三回目の熱

りばーしゃ

刻まれた半透明

 小学校からの同級生とクソでかいデパートで何かの追いかけっこのイベントをしてる時、とある心の病んだ作品があるスペースに着く。


 刻まれた半透明の、原型は無くなった作品の数々。


 ふと気になった自分はそこへ足を運ぶと、それを作る体験してるナイフを持った子供を見る。


 ぼろぼろの服装だ、今その手にある鋭く光る片刃のナイフと違って穴は空き、ほつれ、切れ込みが至る所にある。

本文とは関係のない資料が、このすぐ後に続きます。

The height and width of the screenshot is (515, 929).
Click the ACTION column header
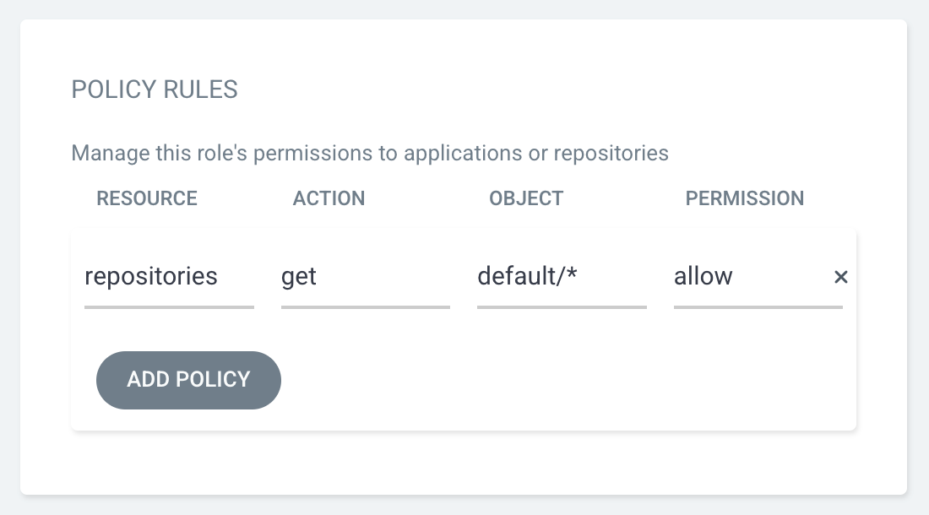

 背後から自身を見る目線に気付いたのか、振り向くと分からない表情で子供は「何で生きてるの」と呟き、こちらへ歩み寄る。


 決して友好的では無い雰囲気に足を数歩下げらせると、やはりその子供は地を蹴った。


 もはや表情など分からなくても分かる、これは自分を〝作品〟にしようとしてるのだ。




 逃げる。


 逃げる。


 逃げる。




 幸い相手は子供、大人の自分なら引き離すのは用意と分かっていてもここは自分の知ってる場所では無い。デパートだ。


 既にここはデパートから死の迷路と化した。地の利があるのか、子供とは対して距離が離れない。


 直線で後ろを僅かに確認するも、感情の無い目で、顔で子供はそのナイフを左手に握り締め、言葉にならない声を上げながら一直線にこちらの命を目指してくる。


 話しが通じそうなどまるで無い。何とかして逃げ切らなければ。


 すると左側に〝ある設備〟がある案内が見えた。


 これだ、これしか無い、そう思った自分は子供の視界から咄嗟に消えたようにする為にきびすを返しては鋭角に商品が陳列された棚を曲がり、その場所へと向かう。


 これで時間は稼げた。その〝ある設備〟とは──エレベーター。


 乗れてしまえばこちらの逃げ切り、乗れなければ首元に死の刃。


 足を掛けたその先に移るのは今まさに閉まろうとしている地上への扉。


 地を蹴ろ、身体を使え、自身にはまだ死ねない理由がある。


 閉じそうになっていたそれに身体をねじ込み、閇ボタンを押す。


 狭く誰も居ない空間に、機械音と身体の浮く感覚が響く。


……間に合った。


 数字の小さくなる目線の表示、高い知らせの音に扉が開くと…そこには同級生の顔。


 今探しに行こうとしてた所だったと、微笑む同級生に肩を叩かれながら、足をその空間から後にした。